As globalization progresses and the economic inter-dependence of countries expands, the demand for reliable and timely information in every sphere of economic activity will increase. Forestry is no exception to this trend. The forestry sector in Asia and the Pacific is undergoing significant adjustments in response to the overall changes in the economic, political and institutional environment. Many countries that were previously exporters of forest products have become significant importers to meet growing domestic demand. At the same time, several countries have advanced rapidly to take advantage of the emerging opportunities for trade in processed wood products, including furniture and other secondary products.
Understanding the nature of changes and identifying opportunities require strengthening the information base and enabling wider access to information by all forestry stakeholders. It is in this context that FAO joined forces with the International Tropical Timber Organization and the Australian National University to organize a workshop on forest products statistics, specifically to enhance the capacity of countries in collecting, compiling, analysing and reporting forest products statistics. A similar workshop was held in Bangkok, Thailand, in early 2002 for statistical correspondents from South and Southeast Asian countries. The workshop brought together participants, primarily from countries with limited human resources capacity and other resources, especially from the small island countries in the Pacific.
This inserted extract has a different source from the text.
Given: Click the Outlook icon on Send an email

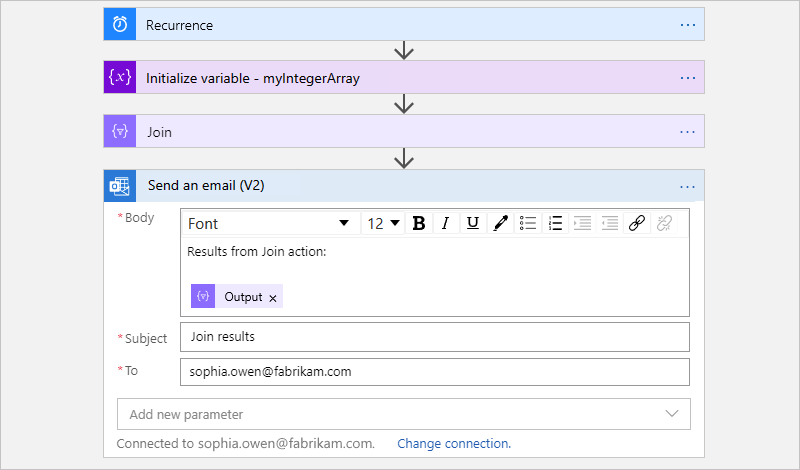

In addition to providing the participants with an opportunity to learn about new tools and techniques, the workshop demonstrated the more advanced systems of data collection and analysis established in Australia and New Zealand.
Besides helping to improve the knowledge on the state of forest products statistics and innovative approaches to improve data quality, the workshop also concentrated on strengthening the recently established network of statistical correspondents. As interaction improves among the national correspondents, it is hoped that direct contacts will increase, enabling the sharing of information and experiences related to effective data collection and information dissemination. FAO and its partners sincerely hope that the workshop has been another milestone in fostering regional collaboration. I would like to take this opportunity to particularly thank Mr. Steve Johnson, Prof. Peter Kanowski and Dr. Chris Perley for facilitating the workshop.